Despite the wide experimental studies on radiation-induced defects in the microscopic structure of optical fibers, there is a persuasive need to an accurate modelling method for describing the structural changes, production and evolution of defects during irradiation [8].

Molecular dynamics (MD) simulation is a computer simulation method for analyzing the atomic movements on the microscopic scale used for describing solid networks and defects produced by irradiation in metals and semiconductors [9], [10]. As is well known, the fundamental element in MD simulation is based the definition of a potential energy function or a description of the terms by which the particles in the simulation will interact for the accuracy of the simulated properties. Several potential functions have been developed for different silica polymorphs and vitreous silica and summarized by Schaible [11] and Erikson and Hostetler [12]. The radiation effects on structural properties of vitreous silica by the Feuston and Garofalini (FG) potential have been widely investigated [13], [14]. The FG potential combines a weak three-body interaction with a modified Born-Mayer-Huggins (BMH) ionic two-body interaction. In this potential, a cut-off radius of 5.5 Ã… is applied, which makes it proper to simulating short-range and medium-range scales of vitreous silica features but not necessarily for long-range crystalline ones [7]. Munetoh proposed a new parameter set of Tersoff potential by neglecting the Coulomb interaction terms to the large-scale simulation of Si-O systems [15]. Furthermore, Chowdhury compared the results of MD simulation of the mechanical properties of vitreous silica with experimental values [16]. He observed that different potentials have limitations for predicting the mechanical properties of silica which involves bond/angle deformation/ breakage.

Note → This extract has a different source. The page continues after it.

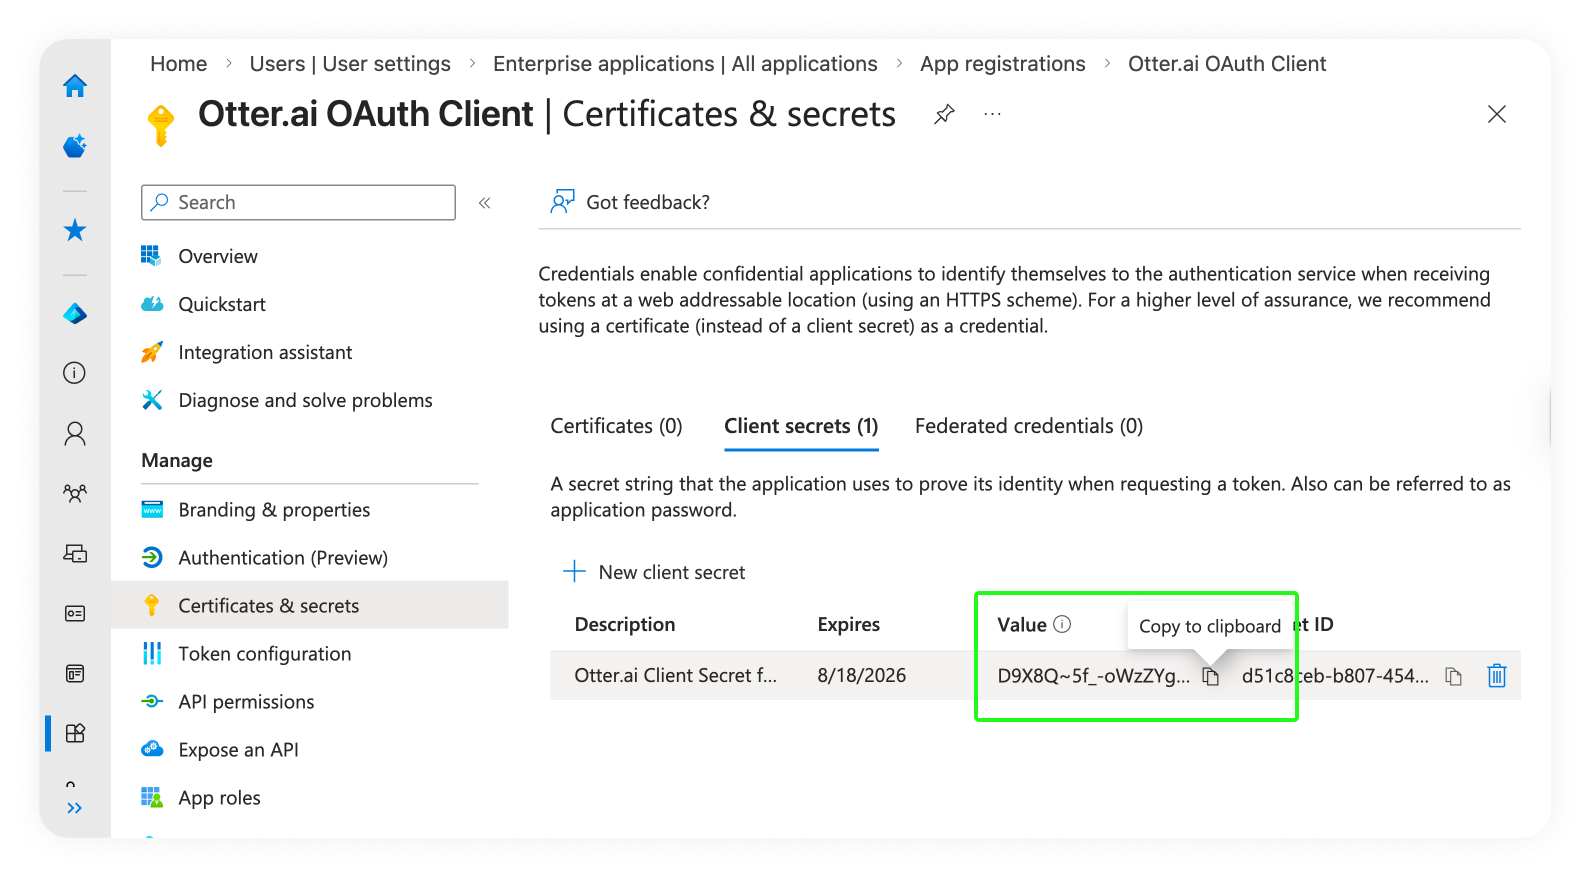Pin the Otter.ai OAuth Client blade
This screenshot has height=877, width=1590.
943,115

The Reactive force field potential (ReaxFF) based on a bond order will simulate chemical reaction and overcome the limitation of conventional traditional force fields [17]. To bridge the gap between quantum mechanics (QM) and classical methods, the parameters of this potential have been obtained/optimized based on accurate quantum mechanics calculations and experimental data [18]. ReaxFF has been employed widely to study crystalline solids, hydration of systems [19], mechanical and structural properties of various materials [20], glassy silica–water interface [21] and irradiation-induced topological transition in quartz [22]. However, ReaxFF applicability to vitreous materials and radiation damage on them is not yet widely understood.

The present study introduces a comprehensive approach to the quantification of primary microscopic damage on a silica optical fiber by proton irradiation during a 127-day mission at International Space Station (ISS) orbit. For this purpose, we have used ESA’s Space Environment Information System (SPENVIS) and Geant4 to calculate the proton energy spectra and the PKA distribution. Furthermore, a MD simulation by ReaxFF potential has been used to examine the initial silica vitreous structure and to study the PKA induced displacement damage cascades using the LAMMPS package.